Collected data entries
============================================================
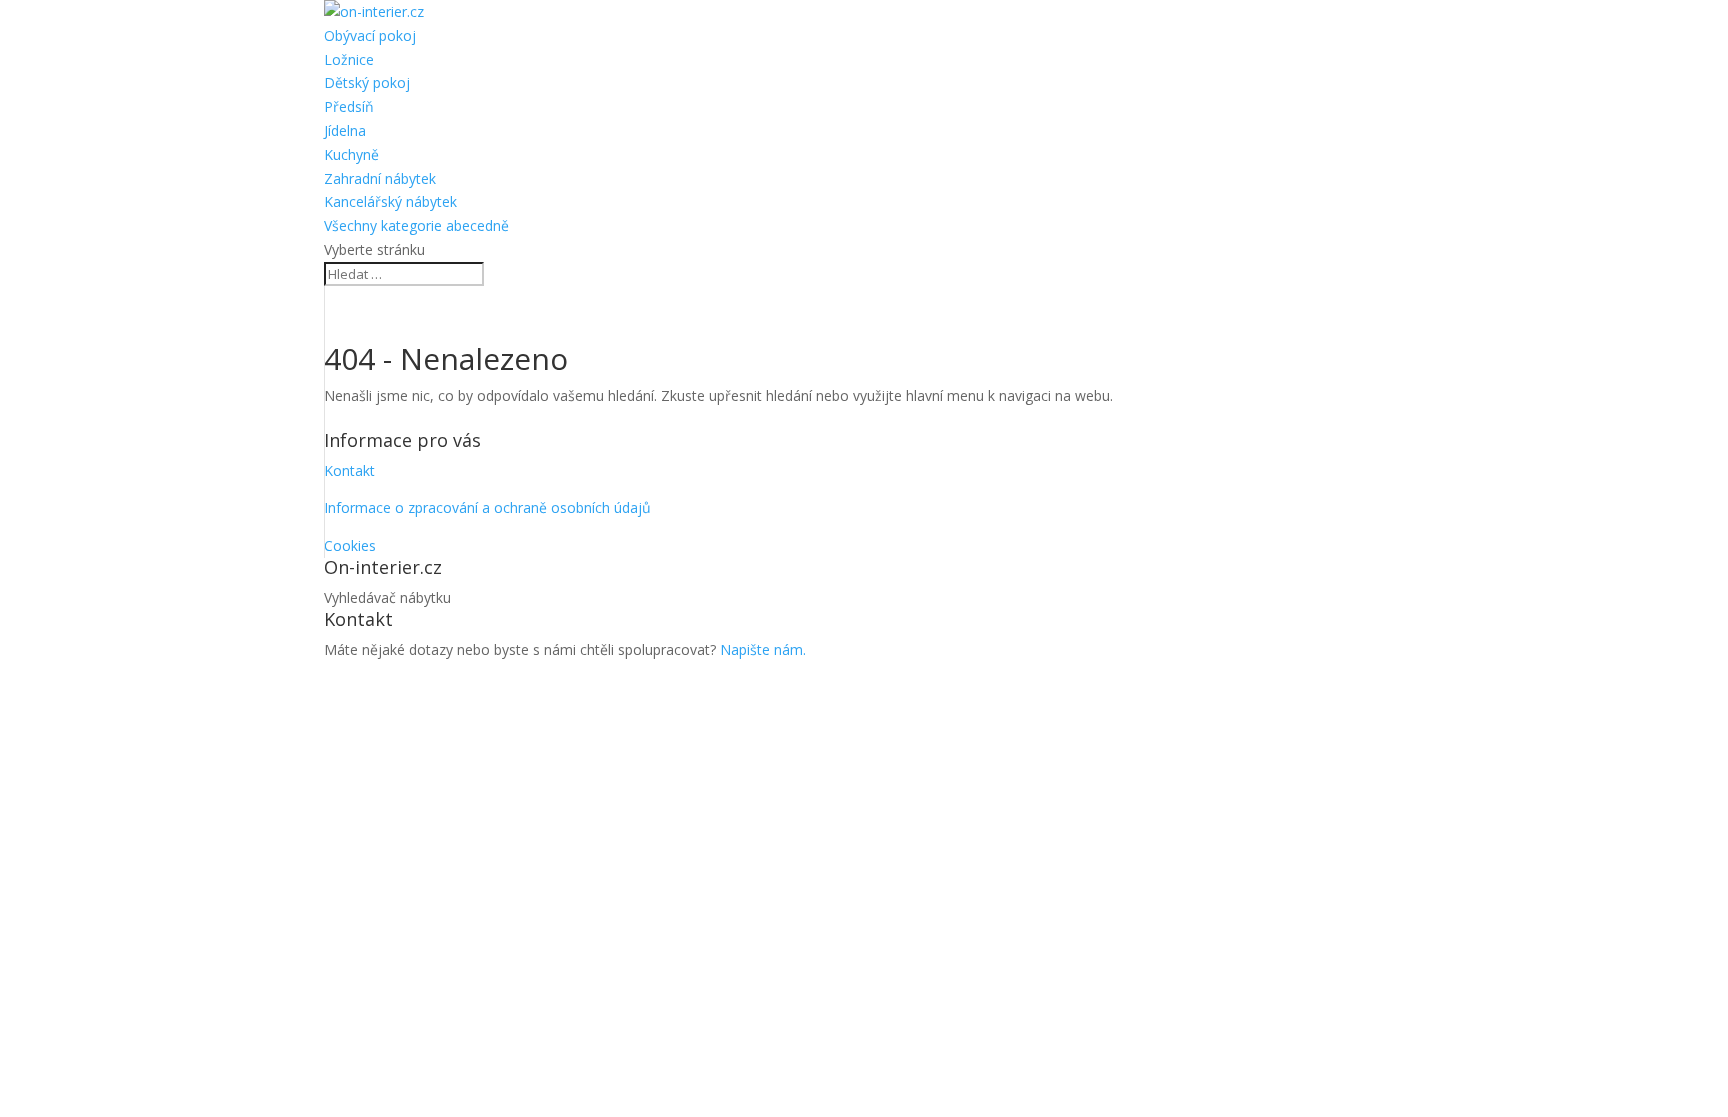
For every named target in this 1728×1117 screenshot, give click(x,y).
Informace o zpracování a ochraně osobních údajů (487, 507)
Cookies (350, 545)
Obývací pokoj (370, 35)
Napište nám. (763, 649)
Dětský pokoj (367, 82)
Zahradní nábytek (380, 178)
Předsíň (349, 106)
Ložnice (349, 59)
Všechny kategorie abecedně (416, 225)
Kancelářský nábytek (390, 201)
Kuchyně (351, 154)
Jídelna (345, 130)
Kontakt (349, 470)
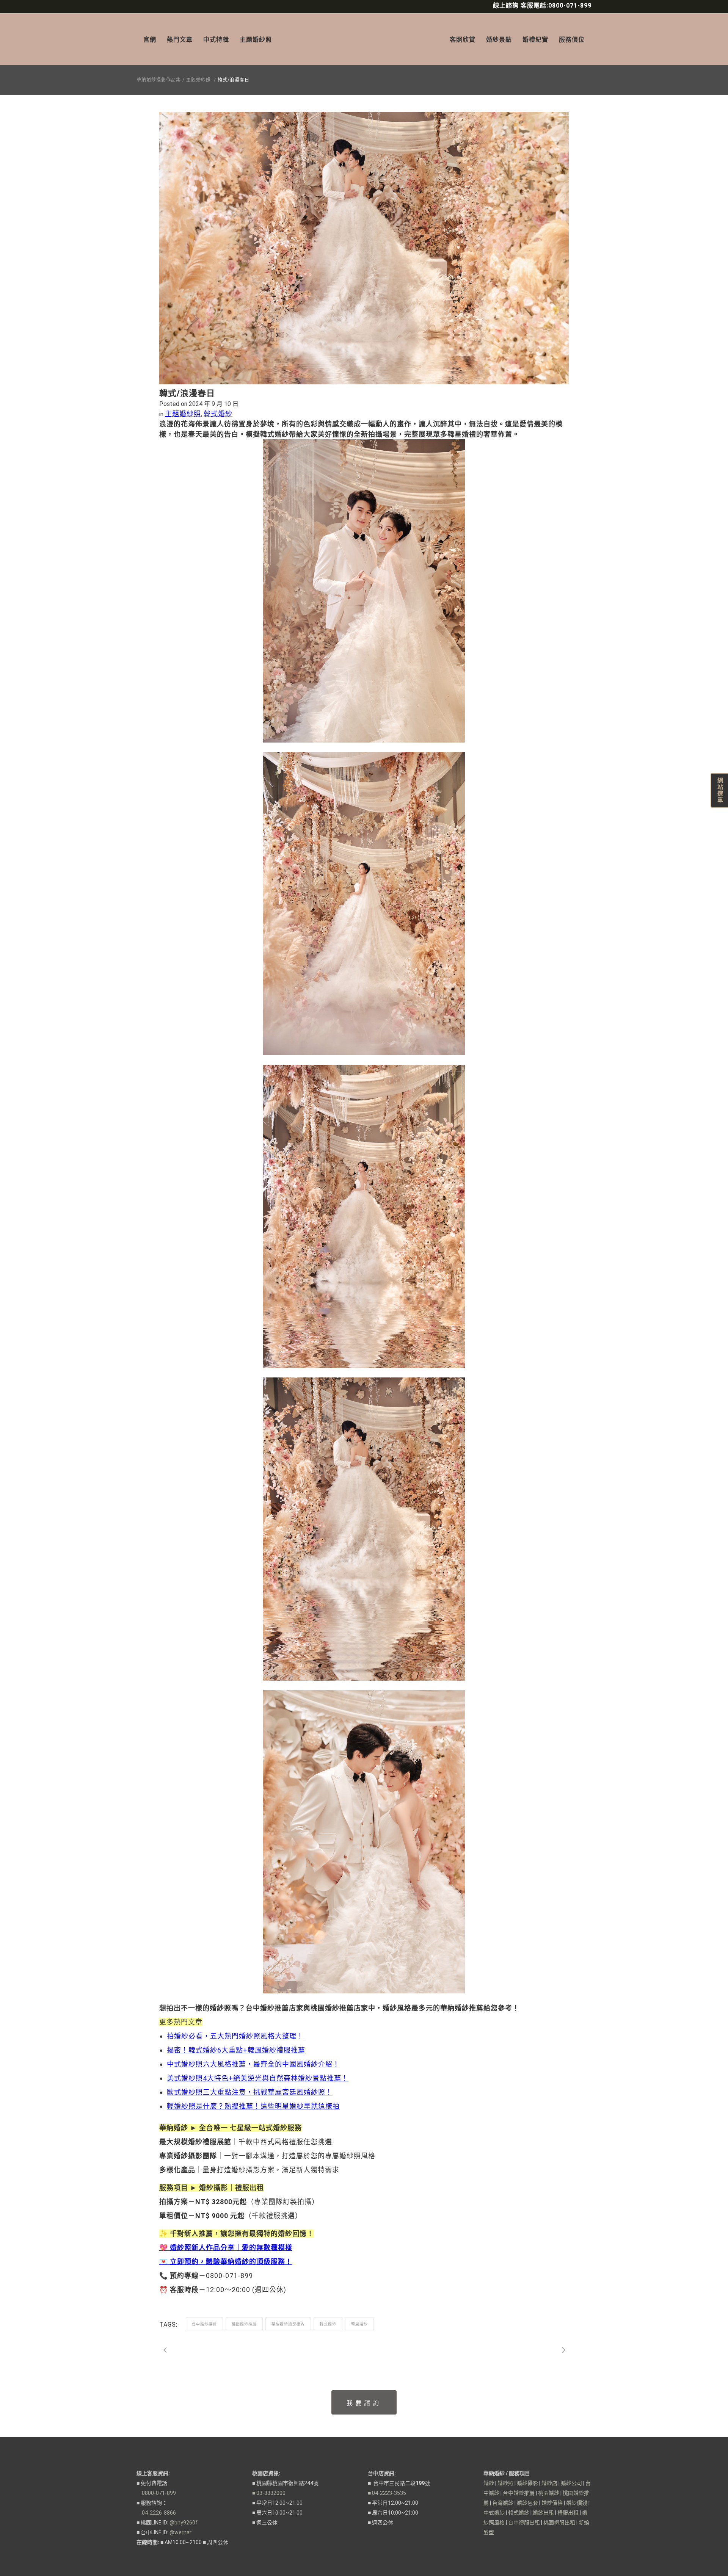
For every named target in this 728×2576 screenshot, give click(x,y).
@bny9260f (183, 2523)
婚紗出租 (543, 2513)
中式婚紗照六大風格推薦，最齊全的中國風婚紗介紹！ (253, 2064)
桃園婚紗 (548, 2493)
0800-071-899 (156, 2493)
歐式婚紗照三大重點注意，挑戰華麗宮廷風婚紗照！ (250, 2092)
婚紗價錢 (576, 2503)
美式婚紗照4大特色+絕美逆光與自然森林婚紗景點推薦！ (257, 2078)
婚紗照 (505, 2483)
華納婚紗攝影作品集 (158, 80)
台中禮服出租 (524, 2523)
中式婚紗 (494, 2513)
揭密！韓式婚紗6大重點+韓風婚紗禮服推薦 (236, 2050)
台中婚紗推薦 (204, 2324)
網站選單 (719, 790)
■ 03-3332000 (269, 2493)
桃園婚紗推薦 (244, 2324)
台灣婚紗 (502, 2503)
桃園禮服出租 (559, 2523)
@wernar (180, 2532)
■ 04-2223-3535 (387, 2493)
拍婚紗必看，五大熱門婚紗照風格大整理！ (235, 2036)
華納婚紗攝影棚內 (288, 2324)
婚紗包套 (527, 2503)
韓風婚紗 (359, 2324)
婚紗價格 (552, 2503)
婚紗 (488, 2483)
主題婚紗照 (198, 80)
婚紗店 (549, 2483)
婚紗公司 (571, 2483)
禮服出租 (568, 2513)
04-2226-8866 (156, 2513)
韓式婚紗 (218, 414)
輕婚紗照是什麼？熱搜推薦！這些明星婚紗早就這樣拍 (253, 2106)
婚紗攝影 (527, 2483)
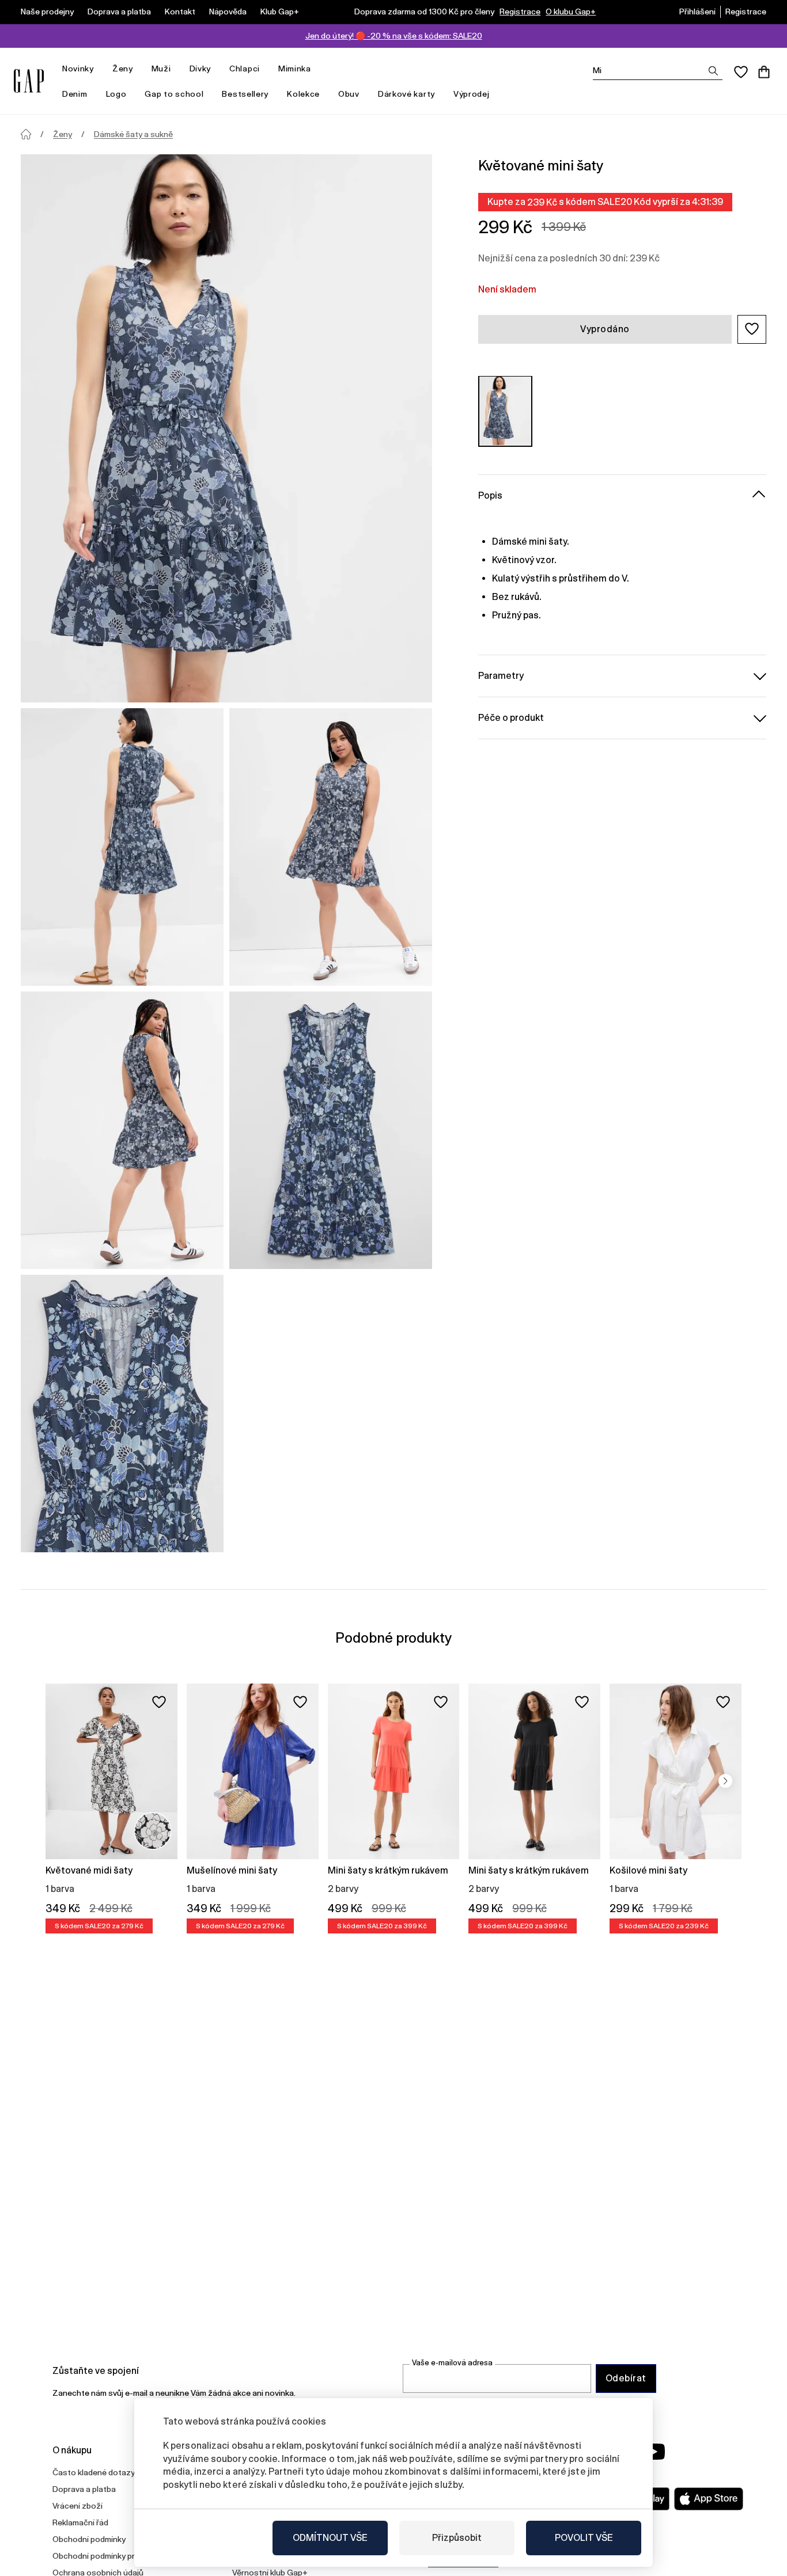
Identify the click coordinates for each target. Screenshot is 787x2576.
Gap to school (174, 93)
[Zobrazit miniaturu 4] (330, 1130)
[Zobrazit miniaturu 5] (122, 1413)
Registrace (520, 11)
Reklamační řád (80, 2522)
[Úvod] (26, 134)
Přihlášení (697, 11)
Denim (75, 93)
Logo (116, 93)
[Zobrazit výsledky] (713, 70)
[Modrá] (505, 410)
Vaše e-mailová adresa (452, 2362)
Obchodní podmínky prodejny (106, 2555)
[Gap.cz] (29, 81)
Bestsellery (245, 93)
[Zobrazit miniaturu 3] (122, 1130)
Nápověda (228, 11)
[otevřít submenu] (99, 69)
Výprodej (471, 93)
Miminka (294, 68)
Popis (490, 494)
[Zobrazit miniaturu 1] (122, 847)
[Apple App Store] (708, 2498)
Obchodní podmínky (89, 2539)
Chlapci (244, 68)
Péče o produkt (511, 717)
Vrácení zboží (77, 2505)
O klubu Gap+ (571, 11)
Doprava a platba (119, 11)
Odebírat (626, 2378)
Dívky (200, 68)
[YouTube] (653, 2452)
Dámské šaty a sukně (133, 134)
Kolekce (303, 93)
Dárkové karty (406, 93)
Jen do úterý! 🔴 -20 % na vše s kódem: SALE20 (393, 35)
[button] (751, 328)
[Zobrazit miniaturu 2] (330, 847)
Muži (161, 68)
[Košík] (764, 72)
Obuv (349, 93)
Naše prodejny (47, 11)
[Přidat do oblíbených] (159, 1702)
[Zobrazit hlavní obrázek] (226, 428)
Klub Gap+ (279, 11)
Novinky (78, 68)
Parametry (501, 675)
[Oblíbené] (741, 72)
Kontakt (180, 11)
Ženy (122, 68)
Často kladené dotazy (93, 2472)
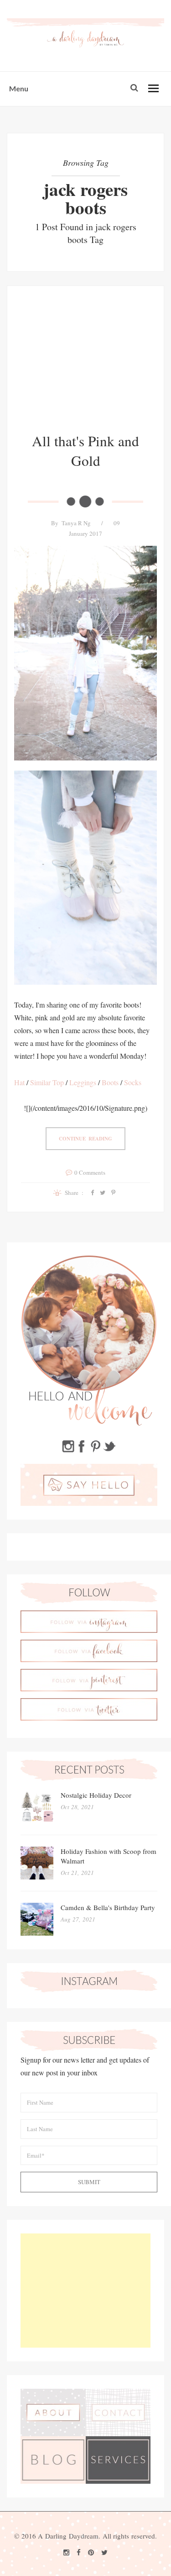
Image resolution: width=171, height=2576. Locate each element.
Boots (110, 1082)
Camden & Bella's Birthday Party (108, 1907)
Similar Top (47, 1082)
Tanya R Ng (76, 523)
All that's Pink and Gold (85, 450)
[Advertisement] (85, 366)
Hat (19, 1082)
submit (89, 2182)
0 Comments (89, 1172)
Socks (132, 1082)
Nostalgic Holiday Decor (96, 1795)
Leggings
============================================================
■ **YOUR GOAL**:
Return exactly the lines above, from the one with "婚紗店 (549, 2483)" up to and including the one with "Péče o produkt (511, 717)", and include no pictures.

■ **YOUR SOLUTION**:
婚紗店 (549, 2483)
婚紗公司 (571, 2483)
禮服出租 (568, 2513)
04-2226-8866 (156, 2513)
韓式婚紗 (218, 414)
輕婚紗照是什麼？熱搜推薦！這些明星婚紗早就這樣拍 (253, 2106)
婚紗攝影 (527, 2483)
Identify the click coordinates for each target. Screenshot is 787x2576.
Gap to school (174, 93)
[Zobrazit miniaturu 4] (330, 1130)
[Zobrazit miniaturu 5] (122, 1413)
Registrace (520, 11)
Reklamační řád (80, 2522)
[Úvod] (26, 134)
Přihlášení (697, 11)
Denim (75, 93)
Logo (116, 93)
[Zobrazit výsledky] (713, 70)
[Modrá] (505, 410)
Vaše e-mailová adresa (452, 2362)
Obchodní podmínky prodejny (106, 2555)
[Gap.cz] (29, 81)
Bestsellery (245, 93)
[Zobrazit miniaturu 3] (122, 1130)
Nápověda (228, 11)
[otevřít submenu] (99, 69)
Výprodej (471, 93)
Miminka (294, 68)
Popis (490, 494)
[Zobrazit miniaturu 1] (122, 847)
[Apple App Store] (708, 2498)
Obchodní podmínky (89, 2539)
Chlapci (244, 68)
Péče o produkt (511, 717)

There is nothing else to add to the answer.